3R Drill

Reimagine, Revise, Re-store

Scientific studies of memory are a little scary, because the evidence is in, and your memory sucks. Memories are not objective recordings of our experiences. They are colored by any number of distortions and biases, even when they’re fresh. Each time we recall a memory and re-experience it, we’re also updating it. Memories that are re-experienced over and over are effectively copies of copies of copies. They change a little each time. 

The 3R drill allows you to take advantage of this and modify your memories to be more useful. 

The 3Rs are:

Reimagine

Revise

Re-store

This drill is a form of visualization, but rather than focusing on future performances, it’s a way of reliving past experiences to make them better examples of the skills we want to develop.

The climber Alex Honnold is well-known for this. If he makes a mistake on a climb, he recalls that moment, visualizes the details of the experience, and then creates a new memory of himself executing the move perfectly and fearlessly. 

Craig:

As we’ve covered previously, I didn’t know how to swim when I began SOF selection. I learned by taking the initial screen test, failing it early enough to be set across the pool to stroke development and getting lessons. Once I could swim well enough to pass the 500-meter swim required in the screen test and join the pipeline, I suffered every day in the water until finally graduating after 2.5 years. 

As a student in selection, I would look back over each day and inevitably find moments of weakness where I could have performed just a little bit better. 

These were often mental factors. I would recall a 2-mile ocean swim and think of a particularly low moment where I looked up at a visual marker on the horizon and realized that I’d been swimming off course, veering in the wrong direction and wasting time and energy. Right at that moment, I’d let my stress level spike unnecessarily and I’d break down in my mind a bit.
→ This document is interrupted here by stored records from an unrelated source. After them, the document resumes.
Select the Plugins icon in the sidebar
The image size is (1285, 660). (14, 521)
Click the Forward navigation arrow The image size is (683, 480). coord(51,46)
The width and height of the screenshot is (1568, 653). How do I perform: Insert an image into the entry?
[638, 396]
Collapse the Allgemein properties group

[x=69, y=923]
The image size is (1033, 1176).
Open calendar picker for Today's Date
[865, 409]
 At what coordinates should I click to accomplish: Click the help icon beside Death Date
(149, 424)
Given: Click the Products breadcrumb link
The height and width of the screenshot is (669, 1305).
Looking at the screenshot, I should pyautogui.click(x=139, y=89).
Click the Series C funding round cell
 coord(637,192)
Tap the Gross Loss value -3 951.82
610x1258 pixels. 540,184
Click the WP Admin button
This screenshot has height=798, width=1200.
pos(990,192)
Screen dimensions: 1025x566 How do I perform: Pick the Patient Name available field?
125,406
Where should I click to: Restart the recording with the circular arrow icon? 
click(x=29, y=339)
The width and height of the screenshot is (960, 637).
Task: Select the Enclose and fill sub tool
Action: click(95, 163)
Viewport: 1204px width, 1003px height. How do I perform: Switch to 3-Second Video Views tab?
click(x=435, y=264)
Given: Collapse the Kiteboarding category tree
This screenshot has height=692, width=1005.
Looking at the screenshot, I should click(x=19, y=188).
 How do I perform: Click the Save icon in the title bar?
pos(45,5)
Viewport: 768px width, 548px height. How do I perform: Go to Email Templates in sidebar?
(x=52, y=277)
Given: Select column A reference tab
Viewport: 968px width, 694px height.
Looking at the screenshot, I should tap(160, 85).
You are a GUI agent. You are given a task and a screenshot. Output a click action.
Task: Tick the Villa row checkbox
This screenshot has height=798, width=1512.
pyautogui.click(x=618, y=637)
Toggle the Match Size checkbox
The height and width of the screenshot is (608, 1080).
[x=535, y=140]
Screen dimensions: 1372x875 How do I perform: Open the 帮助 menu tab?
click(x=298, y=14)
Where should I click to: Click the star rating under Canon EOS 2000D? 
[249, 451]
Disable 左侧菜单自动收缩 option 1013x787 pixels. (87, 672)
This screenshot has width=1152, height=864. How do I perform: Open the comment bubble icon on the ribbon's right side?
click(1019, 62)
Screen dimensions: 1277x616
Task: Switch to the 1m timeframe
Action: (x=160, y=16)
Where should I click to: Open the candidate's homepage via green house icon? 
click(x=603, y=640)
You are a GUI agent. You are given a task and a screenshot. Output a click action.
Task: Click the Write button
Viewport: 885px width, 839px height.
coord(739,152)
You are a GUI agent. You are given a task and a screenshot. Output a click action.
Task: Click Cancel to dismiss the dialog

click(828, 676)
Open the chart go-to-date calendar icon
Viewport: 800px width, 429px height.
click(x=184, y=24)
I’d let myself indulge in negative self-talk, break my steady breathing rhythm and start swimming with a more choppy, frantic and unsustainable stroke. 

After, I’d fixate on that moment and relive it: Here is what I did, and here is what I should have done. I’d visualize myself sighting my target on the horizon, realizing I was off course, and instead of my unproductive stress response I’d drop right back into my calm, powerful (well, adequate) stroke, strong breathing cycle and well-practiced self-talk routine. 

I did this so, so many times, and for so many little things. By re-living and mentally practicing them to a better performance standard in my head, I was able to reinforce better reactions in the future when similar issues popped up. Over time I became smoother, calmer and more capable. The errors became smaller and less frequent and when they did crop up they could be managed almost instantly because I’d already mentally practiced doing so. 

We have a surprising number of opportunities to do this in training, especially when our practice is done with honest intensity and we look at things with clear, ruthless self-examination.

For example, if you’ve just finished a painful test workout like a max-effort 500-meter row (about which the nicest thing you can say is ‘at least it only takes 90 seconds’), you’ll probably be able to recall the low point in that effort—the precise point during the worst of the burning and fatigue when you thought that this was all the output you could sustain. 

And in retrospect, in that moment, you reflexively shrunk away. You finished the 500 meters and could have done just a little bit more when you hit that wall. Grab that tiny failing moment. Reimagine, revise, and re-store that memory with the effort you should have brought forth. You will be in that moment again, and by using the 3R drill you will have created some associations that will help bias you toward the stronger performance you want.

This skill can be applied well outside the realm of being cold, wet, and sandy or swimming less terribly. We learn by making and correcting small errors at the edge of our ability. This drill can be used as a way of facilitating learning and improvement. 

Think of any situation in your life, particularly if it’s likely to be repeated, in which you’d like to get better. Come up with a specific moment, whether it’s in the morning rush at work while you were juggling four different urgent tasks, in a tense moment with your partner when you lashed out under stress, or on your daily commute when you spun up with road rage and gave yourself an unnecessary surge of adrenaline and cortisol. 

Take that moment apart, reimagine how you could have handled it better, and mentally walk yourself through what it would look like to do so. Use this exercise to modify that memory and create a more productive frame of reference. Bit by bit, you can bias your reflexive actions in these moments to be more effective and more closely align what you do with the person you want to be.